(What this exercise asks):
a – Answer these questions about the forum thread on dissonance in Beethoven, using only what it states:
(i) Which two composers does the quote attributed to Brahms say used dissonance better than Beethoven?
(ii) Which movement does EdwardBast tell readers to listen to for its dissonant appoggiaturas and suspensions?
(iii) What words does Merl use to describe Beethoven's use of dissonance?
b – Resume the forum thread on dissonance in Beethoven from the point where it stops, and write the next part of the discussion.

(Reading text):

Maybe the music was intended to fit the lyrics, or vice versa. Either way, I felt that passage was very beautifully dissonant, and yet not chaotic. Here is another example by Bach, which is more dissonant than the other example.






I must admit I'm not that familiar with any of Beethoven's works that have this sort of extended dissonance, either with chromaticism or suspensions. His suspensions are usually quickly resolved, or else they are outright dissonant chord clashes from the little I'm aware of.


----------



## Merl

Schoenberg said:


> We all have heard this following quote:
> "What is much weaker in Beethoven compared to Mozart, and especially compared to Sebastian Bach, is the use of dissonance. Dissonance, true dissonance as Mozart used it, is not to be found in Beethoven." --Brahms
> 
> However, what is meant by that? What is true dissonance?


Do you think he's driving at a subtler use of dissonance in larger passages? Theres lots of dissonance in the examples many have quoted but listening to Beethoven's use of dissonance and its mainly 'on your face'. Otherwise, i dunno what hes getting at.


----------



## EdwardBast

Phil loves classical said:


> Maybe the music was intended to fit the lyrics, or vice versa. Either way, I felt that passage was very beautifully dissonant, and yet not chaotic. Here is another example by Bach, which is more dissonant than the other example.
> 
> 
> 
> 
> 
> 
> I must admit *I'm not that familiar with any of Beethoven's works that have this sort of extended dissonance, either with chromaticism or suspensions.* His suspensions are usually quickly resolved, or else they are outright dissonant chord clashes from the little I'm aware of.


You could always try listening! Listen to the Largo e mesto from the Sonata Op. 10#3. There are dissonant appoggiaturas and suspensions everywhere, just as in the Mozart. They last just as long. Listen to the whole Sonata in A Op. 101. It is a compendium of every kind of dissonance possible within the style. Seriously folks, put those ears to work.



Merl said:


> Do you think he's driving at a subtler use of dissonance in larger passages? Theres lots of dissonance in the examples many have quoted but listening to Beethoven's use of dissonance and its mainly 'on your face'. Otherwise, i dunno what hes getting at.


Yes. In addition to the traditional sorts of dissonance Mozart used (see above), Beethoven also had strings of dissonant 7th chords and other kinds of dissonance Mozart didn't much use. Also bold disjunctions not seen elsewhere in the Classical style. Bolder than Brahms as well, which might help to explain Brahms's remarks.


----------



## tdc

Phil loves classical said:


> Maybe the music was intended to fit the lyrics, or vice versa. Either way, I felt that passage was very beautifully dissonant, and yet not chaotic. Here is another example by Bach, which is more dissonant than the other example.
> 
> 
> 
> 
> 
> 
> I must admit I'm not that familiar with any of Beethoven's works that have this sort of extended dissonance, either with chromaticism or suspensions. His suspensions are usually quickly resolved, or else they are outright dissonant chord clashes from the little I'm aware of.

(Collected material):
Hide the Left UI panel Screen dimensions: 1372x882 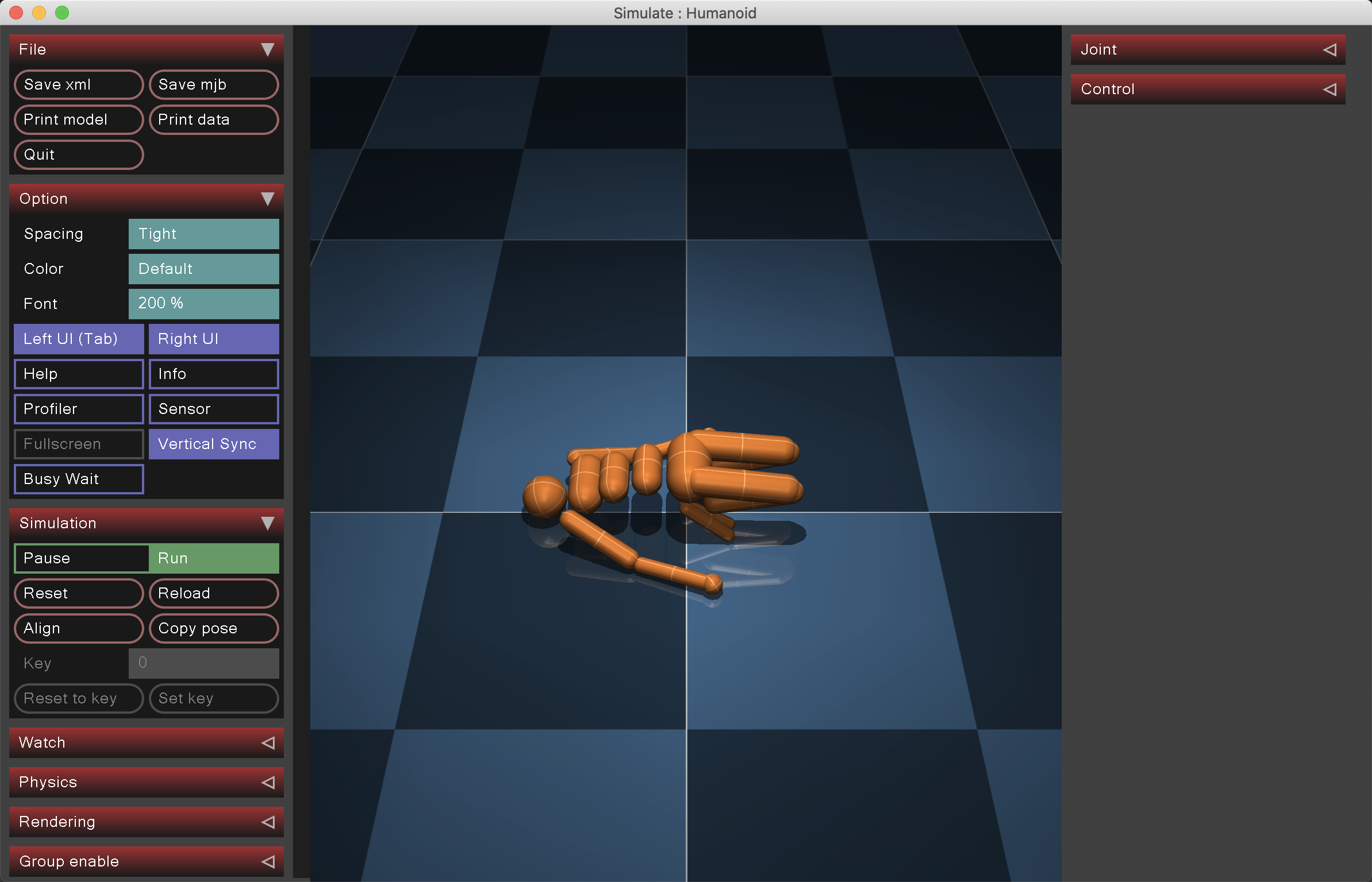pos(78,339)
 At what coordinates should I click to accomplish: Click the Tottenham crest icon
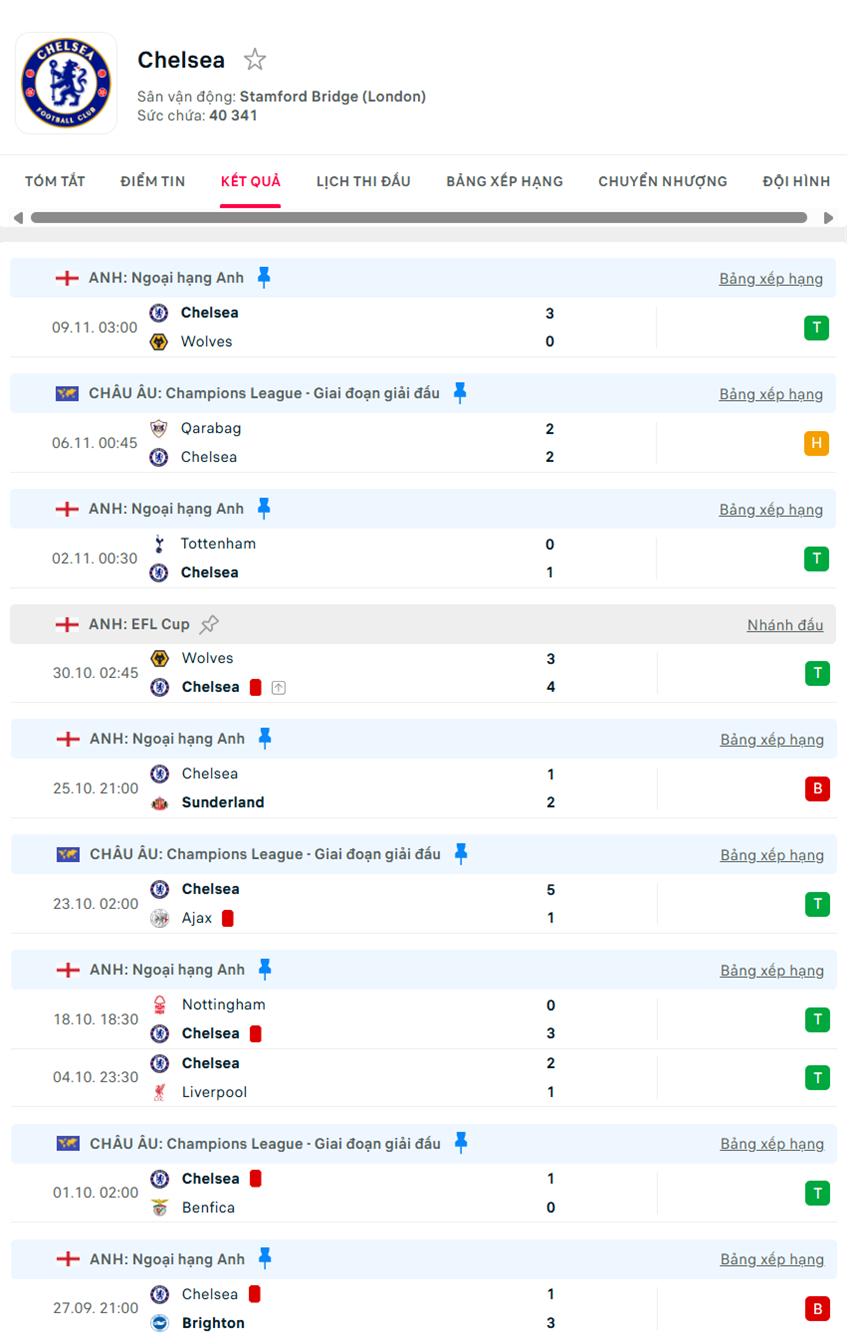pos(159,544)
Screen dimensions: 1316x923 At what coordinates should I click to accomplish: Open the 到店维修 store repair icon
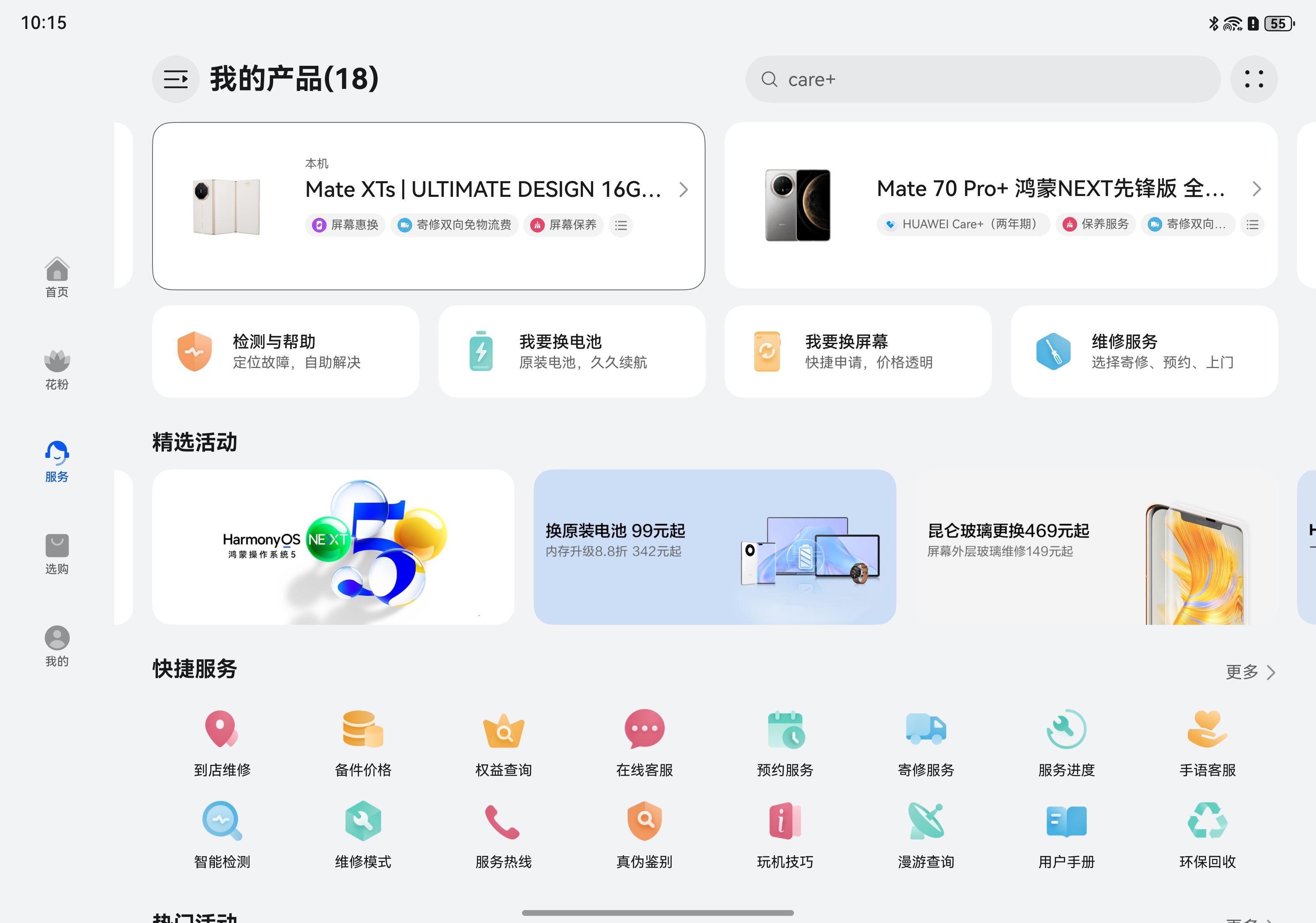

(Answers for the exercise):
a –
(i) Mozart and Sebastian Bach.
(ii) The Largo e mesto from the Sonata Op. 10#3.
(iii) Mainly "on your face."

b –
Over all Phil's observations in this thread align with what I hear, and I suspect (as he pointed out) it is related to use of counterpoint. I just listened to Beethoven's Op. 101 and the second movement of Sonata 7. I _do_ hear dissonances, and a wide variety of them but the aural effect is similar to what I described earlier in the thread in the Haydn piece I posted. In these types of works the thematic material is the foreground and the use of harmony is subordinate to that material. The music is not about creating sustained moods through use of textures or dissonance, the feel is dominated by the thematic relations. Beethoven does show an interest and competence in terms of spicing up those themes through use of dissonance, he is creative and good at this but does not show interest in creating these sustained eerie moods through harmonic textures, as I hear in Bach, Brahms and occasionally Mozart. As Phil pointed out Beethoven tends to resolve dissonance quickly. (And even when he does not resolve dissonance quickly the aural effect is that he does, because the melodic/thematic material in the foreground tends to be very consonant.)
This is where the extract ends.